-- start GIVEN DATA --

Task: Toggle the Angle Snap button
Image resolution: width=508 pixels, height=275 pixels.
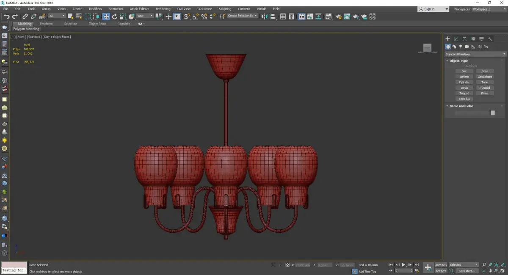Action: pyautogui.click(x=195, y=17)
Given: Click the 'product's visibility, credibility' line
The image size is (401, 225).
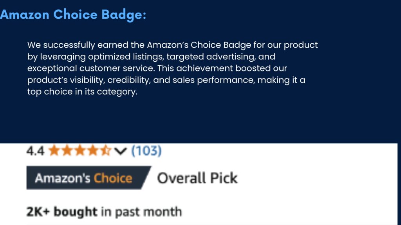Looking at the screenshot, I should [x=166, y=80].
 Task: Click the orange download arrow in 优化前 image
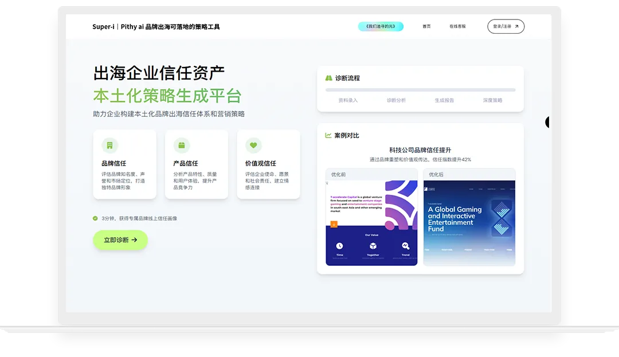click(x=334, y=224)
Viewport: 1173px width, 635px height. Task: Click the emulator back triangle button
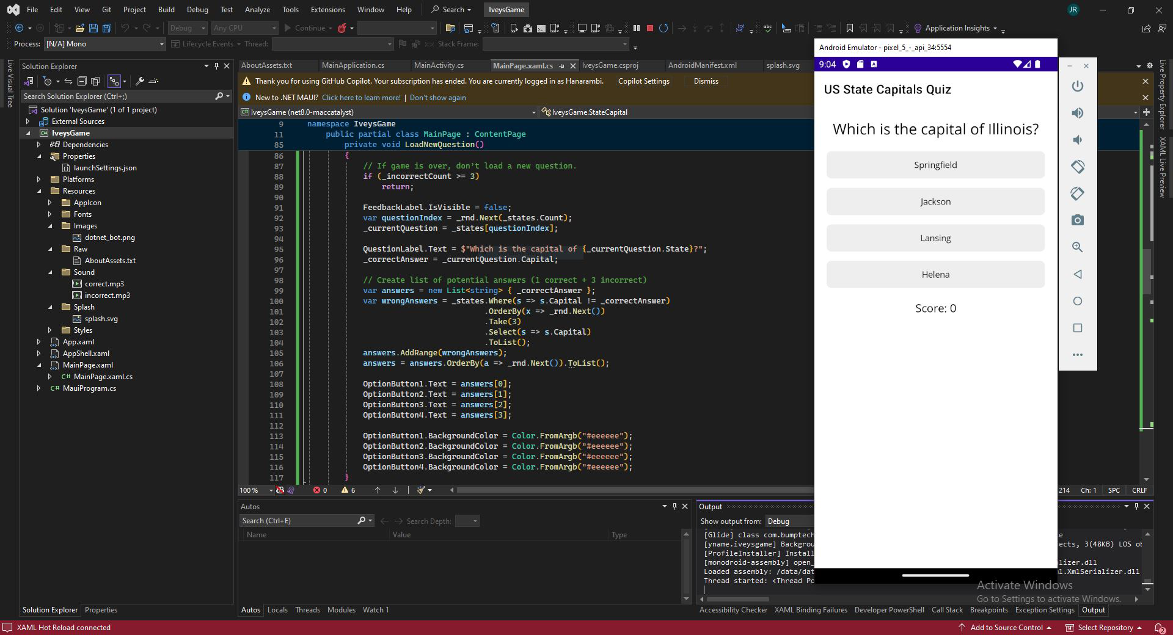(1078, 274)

-- end GIVEN DATA --
-- start GIVEN DATA --

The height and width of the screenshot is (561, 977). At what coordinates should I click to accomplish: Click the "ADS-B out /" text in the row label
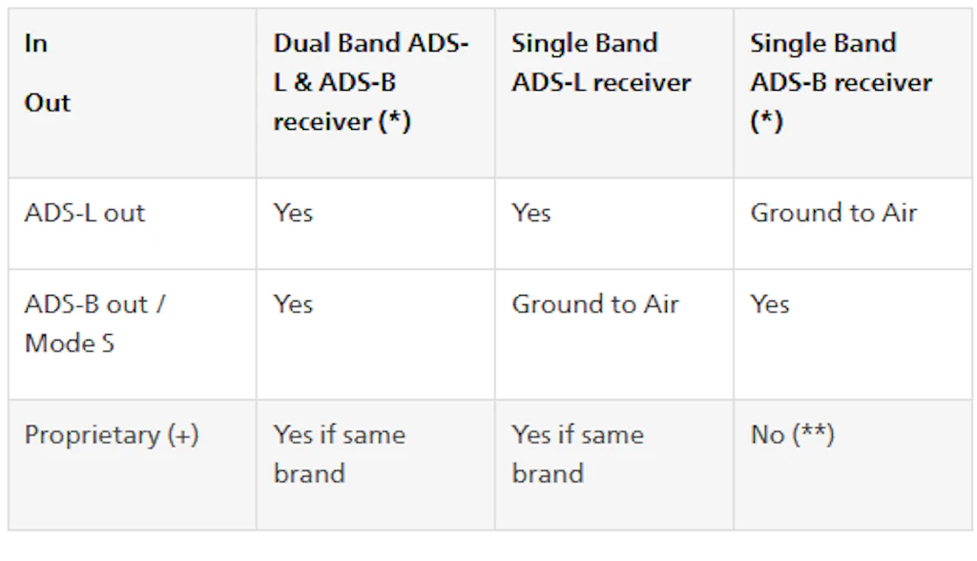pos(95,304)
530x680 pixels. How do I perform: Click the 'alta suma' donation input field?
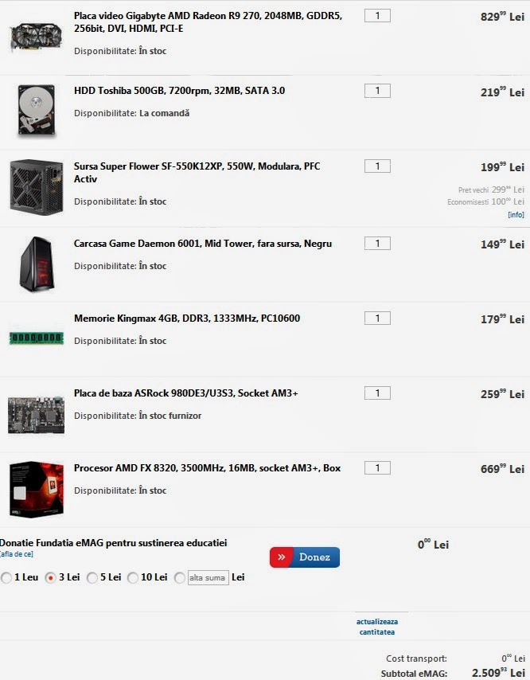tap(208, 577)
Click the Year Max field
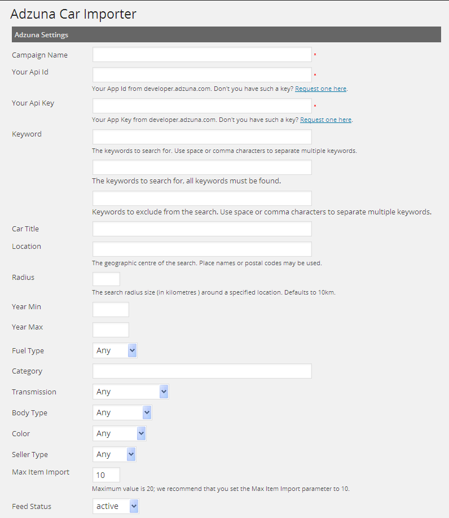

-- end GIVEN DATA --
-- start GIVEN DATA --

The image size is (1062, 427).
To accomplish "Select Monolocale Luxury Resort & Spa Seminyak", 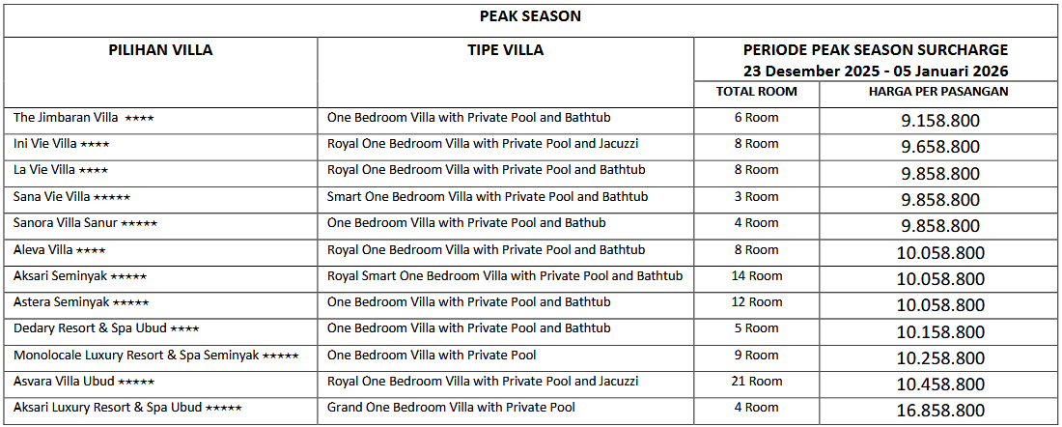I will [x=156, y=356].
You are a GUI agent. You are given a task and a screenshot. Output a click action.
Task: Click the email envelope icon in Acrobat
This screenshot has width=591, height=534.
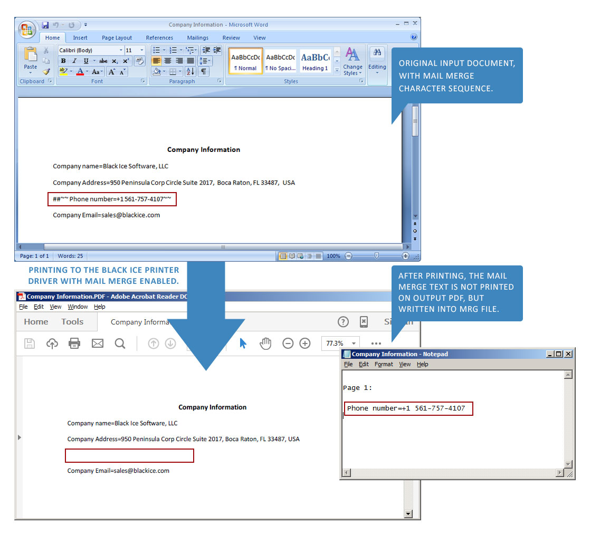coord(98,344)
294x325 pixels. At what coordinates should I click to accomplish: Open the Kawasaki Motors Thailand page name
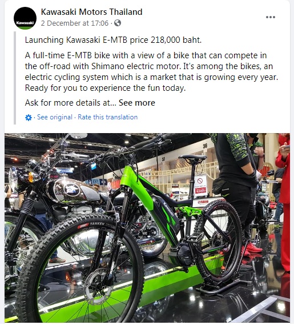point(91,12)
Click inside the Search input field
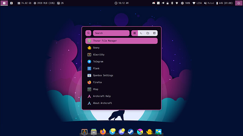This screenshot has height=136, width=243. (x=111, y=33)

-- end GIVEN DATA --

WHAT YOU ARE ASKED TO DO
Lay out as a numbered list everything from the line containing "Viewport: 1173px width, 635px" down to the line containing "(1078, 274)", skipping blank lines and leaving out the pictures.

FINISHED ANSWER
1. Viewport: 1173px width, 635px height. Task: Click the emulator back triangle button
2. (1078, 274)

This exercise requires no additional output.